Exercise prompt - Please write each entry out again exactly as shown.
Material supplied Start Marker
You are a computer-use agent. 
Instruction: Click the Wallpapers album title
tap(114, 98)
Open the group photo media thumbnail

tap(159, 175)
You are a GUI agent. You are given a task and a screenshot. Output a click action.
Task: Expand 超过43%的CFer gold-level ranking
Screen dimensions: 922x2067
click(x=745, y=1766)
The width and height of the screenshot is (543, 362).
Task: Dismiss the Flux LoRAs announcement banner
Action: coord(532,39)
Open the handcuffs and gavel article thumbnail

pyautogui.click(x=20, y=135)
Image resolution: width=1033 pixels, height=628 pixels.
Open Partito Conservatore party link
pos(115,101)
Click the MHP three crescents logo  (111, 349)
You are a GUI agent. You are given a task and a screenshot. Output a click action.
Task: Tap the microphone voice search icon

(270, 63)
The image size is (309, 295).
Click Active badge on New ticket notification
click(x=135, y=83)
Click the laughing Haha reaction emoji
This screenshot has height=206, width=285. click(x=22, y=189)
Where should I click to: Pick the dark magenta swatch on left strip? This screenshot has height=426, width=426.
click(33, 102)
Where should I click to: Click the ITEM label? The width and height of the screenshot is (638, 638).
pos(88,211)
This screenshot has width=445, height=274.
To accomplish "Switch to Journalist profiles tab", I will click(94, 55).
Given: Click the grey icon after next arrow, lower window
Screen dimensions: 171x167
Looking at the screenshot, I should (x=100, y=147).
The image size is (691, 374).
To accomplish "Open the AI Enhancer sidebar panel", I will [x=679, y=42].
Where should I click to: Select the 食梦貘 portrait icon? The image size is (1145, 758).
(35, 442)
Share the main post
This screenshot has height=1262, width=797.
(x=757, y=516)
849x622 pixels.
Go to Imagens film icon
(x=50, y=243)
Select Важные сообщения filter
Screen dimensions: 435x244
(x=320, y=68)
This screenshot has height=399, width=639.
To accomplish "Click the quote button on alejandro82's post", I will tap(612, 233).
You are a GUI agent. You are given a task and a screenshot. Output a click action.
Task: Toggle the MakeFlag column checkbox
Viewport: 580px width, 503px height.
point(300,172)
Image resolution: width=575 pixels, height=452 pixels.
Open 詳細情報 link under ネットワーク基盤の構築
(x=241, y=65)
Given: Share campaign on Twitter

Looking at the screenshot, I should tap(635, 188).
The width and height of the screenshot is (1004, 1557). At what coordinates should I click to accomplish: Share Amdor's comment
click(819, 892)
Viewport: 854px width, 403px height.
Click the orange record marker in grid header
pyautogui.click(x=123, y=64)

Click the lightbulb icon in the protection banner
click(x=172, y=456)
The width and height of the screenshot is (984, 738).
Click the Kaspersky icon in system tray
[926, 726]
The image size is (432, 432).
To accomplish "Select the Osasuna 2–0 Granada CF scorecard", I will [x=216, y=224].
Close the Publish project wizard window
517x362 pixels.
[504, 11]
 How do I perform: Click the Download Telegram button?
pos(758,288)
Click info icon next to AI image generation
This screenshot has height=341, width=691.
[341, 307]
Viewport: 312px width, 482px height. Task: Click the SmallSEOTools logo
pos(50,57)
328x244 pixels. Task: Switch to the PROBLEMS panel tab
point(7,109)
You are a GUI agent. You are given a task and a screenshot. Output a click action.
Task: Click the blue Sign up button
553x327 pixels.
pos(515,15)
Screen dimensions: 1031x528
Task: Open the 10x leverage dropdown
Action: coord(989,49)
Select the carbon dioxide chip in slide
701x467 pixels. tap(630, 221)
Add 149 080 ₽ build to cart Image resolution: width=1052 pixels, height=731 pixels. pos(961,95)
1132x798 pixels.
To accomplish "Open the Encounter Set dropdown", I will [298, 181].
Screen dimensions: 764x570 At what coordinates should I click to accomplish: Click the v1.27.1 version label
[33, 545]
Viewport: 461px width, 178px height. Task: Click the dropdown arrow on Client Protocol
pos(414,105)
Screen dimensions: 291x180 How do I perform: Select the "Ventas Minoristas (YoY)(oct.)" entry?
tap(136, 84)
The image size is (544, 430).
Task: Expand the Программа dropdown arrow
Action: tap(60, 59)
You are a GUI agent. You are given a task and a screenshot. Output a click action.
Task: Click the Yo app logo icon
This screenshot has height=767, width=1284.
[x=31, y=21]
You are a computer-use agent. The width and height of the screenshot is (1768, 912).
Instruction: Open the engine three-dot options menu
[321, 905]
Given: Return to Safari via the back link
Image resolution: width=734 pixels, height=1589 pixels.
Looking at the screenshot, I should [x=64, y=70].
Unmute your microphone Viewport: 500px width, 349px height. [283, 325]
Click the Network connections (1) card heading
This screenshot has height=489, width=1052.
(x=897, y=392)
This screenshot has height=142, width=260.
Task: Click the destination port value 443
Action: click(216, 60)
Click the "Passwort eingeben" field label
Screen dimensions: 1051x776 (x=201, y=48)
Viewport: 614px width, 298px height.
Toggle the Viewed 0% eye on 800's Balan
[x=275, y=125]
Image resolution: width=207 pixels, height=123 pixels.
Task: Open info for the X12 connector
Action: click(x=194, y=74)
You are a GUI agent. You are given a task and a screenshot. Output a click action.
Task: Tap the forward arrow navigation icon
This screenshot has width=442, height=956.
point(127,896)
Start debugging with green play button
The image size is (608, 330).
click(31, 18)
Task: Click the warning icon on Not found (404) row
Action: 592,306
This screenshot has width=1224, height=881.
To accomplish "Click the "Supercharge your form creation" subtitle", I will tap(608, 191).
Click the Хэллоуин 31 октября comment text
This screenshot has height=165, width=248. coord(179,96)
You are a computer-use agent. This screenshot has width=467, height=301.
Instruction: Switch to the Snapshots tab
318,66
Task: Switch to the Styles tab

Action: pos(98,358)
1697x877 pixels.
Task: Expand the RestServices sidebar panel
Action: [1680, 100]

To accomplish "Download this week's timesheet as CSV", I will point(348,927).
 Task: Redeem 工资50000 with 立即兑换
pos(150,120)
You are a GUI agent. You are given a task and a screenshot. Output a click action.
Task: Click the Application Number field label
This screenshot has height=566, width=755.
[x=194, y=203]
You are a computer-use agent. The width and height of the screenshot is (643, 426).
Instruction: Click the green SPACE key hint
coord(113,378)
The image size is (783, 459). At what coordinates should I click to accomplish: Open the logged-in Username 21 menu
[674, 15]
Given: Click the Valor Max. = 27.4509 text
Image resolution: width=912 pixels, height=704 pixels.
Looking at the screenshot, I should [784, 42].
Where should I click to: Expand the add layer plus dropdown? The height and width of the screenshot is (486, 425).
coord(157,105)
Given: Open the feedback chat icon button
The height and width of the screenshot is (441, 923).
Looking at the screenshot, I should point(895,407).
Material supplied End Marker
Answer to this task -
You are a computer-use agent. 
Instruction: Click the Wallpapers album title
tap(114, 98)
Open the group photo media thumbnail

tap(159, 175)
You are a GUI agent. You are given a task and a screenshot. Output a click action.
Task: Expand 超过43%的CFer gold-level ranking
Screen dimensions: 922x2067
click(x=745, y=1766)
The width and height of the screenshot is (543, 362).
Task: Dismiss the Flux LoRAs announcement banner
Action: coord(532,39)
Open the handcuffs and gavel article thumbnail

pyautogui.click(x=20, y=135)
Image resolution: width=1033 pixels, height=628 pixels.
Open Partito Conservatore party link
pos(115,101)
Click the MHP three crescents logo  (111, 349)
You are a GUI agent. You are given a task and a screenshot. Output a click action.
Task: Tap the microphone voice search icon

(270, 63)
The image size is (309, 295).
Click Active badge on New ticket notification
click(x=135, y=83)
Click the laughing Haha reaction emoji
This screenshot has height=206, width=285. click(x=22, y=189)
Where should I click to: Pick the dark magenta swatch on left strip? This screenshot has height=426, width=426.
click(33, 102)
Where should I click to: Click the ITEM label? The width and height of the screenshot is (638, 638).
pos(88,211)
This screenshot has width=445, height=274.
To accomplish "Switch to Journalist profiles tab", I will click(94, 55).
Given: Click the grey icon after next arrow, lower window
Screen dimensions: 171x167
Looking at the screenshot, I should (x=100, y=147).
The image size is (691, 374).
To accomplish "Open the AI Enhancer sidebar panel", I will [x=679, y=42].
Where should I click to: Select the 食梦貘 portrait icon? The image size is (1145, 758).
(35, 442)
Share the main post
This screenshot has height=1262, width=797.
(x=757, y=516)
849x622 pixels.
Go to Imagens film icon
(x=50, y=243)
Select Важные сообщения filter
Screen dimensions: 435x244
(x=320, y=68)
This screenshot has height=399, width=639.
To accomplish "Click the quote button on alejandro82's post", I will tap(612, 233).
You are a GUI agent. You are given a task and a screenshot. Output a click action.
Task: Toggle the MakeFlag column checkbox
Viewport: 580px width, 503px height.
point(300,172)
Image resolution: width=575 pixels, height=452 pixels.
Open 詳細情報 link under ネットワーク基盤の構築
(x=241, y=65)
Given: Share campaign on Twitter

Looking at the screenshot, I should tap(635, 188).
The width and height of the screenshot is (1004, 1557). At what coordinates should I click to accomplish: Share Amdor's comment
click(819, 892)
Viewport: 854px width, 403px height.
Click the orange record marker in grid header
pyautogui.click(x=123, y=64)

Click the lightbulb icon in the protection banner
click(x=172, y=456)
The width and height of the screenshot is (984, 738).
Click the Kaspersky icon in system tray
[926, 726]
The image size is (432, 432).
To accomplish "Select the Osasuna 2–0 Granada CF scorecard", I will [x=216, y=224].
Close the Publish project wizard window
517x362 pixels.
[504, 11]
 How do I perform: Click the Download Telegram button?
pos(758,288)
Click info icon next to AI image generation
This screenshot has height=341, width=691.
[341, 307]
Viewport: 312px width, 482px height. Task: Click the SmallSEOTools logo
pos(50,57)
328x244 pixels. Task: Switch to the PROBLEMS panel tab
point(7,109)
You are a GUI agent. You are given a task and a screenshot. Output a click action.
Task: Click the blue Sign up button
553x327 pixels.
pos(515,15)
Screen dimensions: 1031x528
Task: Open the 10x leverage dropdown
Action: coord(989,49)
Select the carbon dioxide chip in slide
701x467 pixels. tap(630, 221)
Add 149 080 ₽ build to cart Image resolution: width=1052 pixels, height=731 pixels. pos(961,95)
1132x798 pixels.
To accomplish "Open the Encounter Set dropdown", I will [298, 181].
Screen dimensions: 764x570 At what coordinates should I click to accomplish: Click the v1.27.1 version label
[33, 545]
Viewport: 461px width, 178px height. Task: Click the dropdown arrow on Client Protocol
pos(414,105)
Screen dimensions: 291x180 How do I perform: Select the "Ventas Minoristas (YoY)(oct.)" entry?
tap(136, 84)
The image size is (544, 430).
Task: Expand the Программа dropdown arrow
Action: tap(60, 59)
You are a GUI agent. You are given a task and a screenshot. Output a click action.
Task: Click the Yo app logo icon
This screenshot has height=767, width=1284.
[x=31, y=21]
You are a computer-use agent. The width and height of the screenshot is (1768, 912).
Instruction: Open the engine three-dot options menu
[321, 905]
Given: Return to Safari via the back link
Image resolution: width=734 pixels, height=1589 pixels.
Looking at the screenshot, I should [x=64, y=70].
Unmute your microphone Viewport: 500px width, 349px height. [283, 325]
Click the Network connections (1) card heading
This screenshot has height=489, width=1052.
(x=897, y=392)
This screenshot has height=142, width=260.
Task: Click the destination port value 443
Action: click(216, 60)
Click the "Passwort eingeben" field label
Screen dimensions: 1051x776 (x=201, y=48)
Viewport: 614px width, 298px height.
Toggle the Viewed 0% eye on 800's Balan
[x=275, y=125]
Image resolution: width=207 pixels, height=123 pixels.
Task: Open info for the X12 connector
Action: click(x=194, y=74)
You are a GUI agent. You are given a task and a screenshot. Output a click action.
Task: Tap the forward arrow navigation icon
This screenshot has width=442, height=956.
point(127,896)
Start debugging with green play button
The image size is (608, 330).
click(31, 18)
Task: Click the warning icon on Not found (404) row
Action: 592,306
This screenshot has width=1224, height=881.
To accomplish "Click the "Supercharge your form creation" subtitle", I will tap(608, 191).
Click the Хэллоуин 31 октября comment text
This screenshot has height=165, width=248. coord(179,96)
You are a computer-use agent. This screenshot has width=467, height=301.
Instruction: Switch to the Snapshots tab
318,66
Task: Switch to the Styles tab

Action: pos(98,358)
1697x877 pixels.
Task: Expand the RestServices sidebar panel
Action: [1680, 100]

To accomplish "Download this week's timesheet as CSV", I will point(348,927).
 Task: Redeem 工资50000 with 立即兑换
pos(150,120)
You are a GUI agent. You are given a task and a screenshot. Output a click action.
Task: Click the Application Number field label
This screenshot has height=566, width=755.
[x=194, y=203]
You are a computer-use agent. The width and height of the screenshot is (643, 426).
Instruction: Click the green SPACE key hint
coord(113,378)
The image size is (783, 459). At what coordinates should I click to accomplish: Open the logged-in Username 21 menu
[674, 15]
Given: Click the Valor Max. = 27.4509 text
Image resolution: width=912 pixels, height=704 pixels.
Looking at the screenshot, I should [784, 42].
Where should I click to: Expand the add layer plus dropdown? The height and width of the screenshot is (486, 425).
coord(157,105)
Given: Open the feedback chat icon button
The height and width of the screenshot is (441, 923).
Looking at the screenshot, I should point(895,407).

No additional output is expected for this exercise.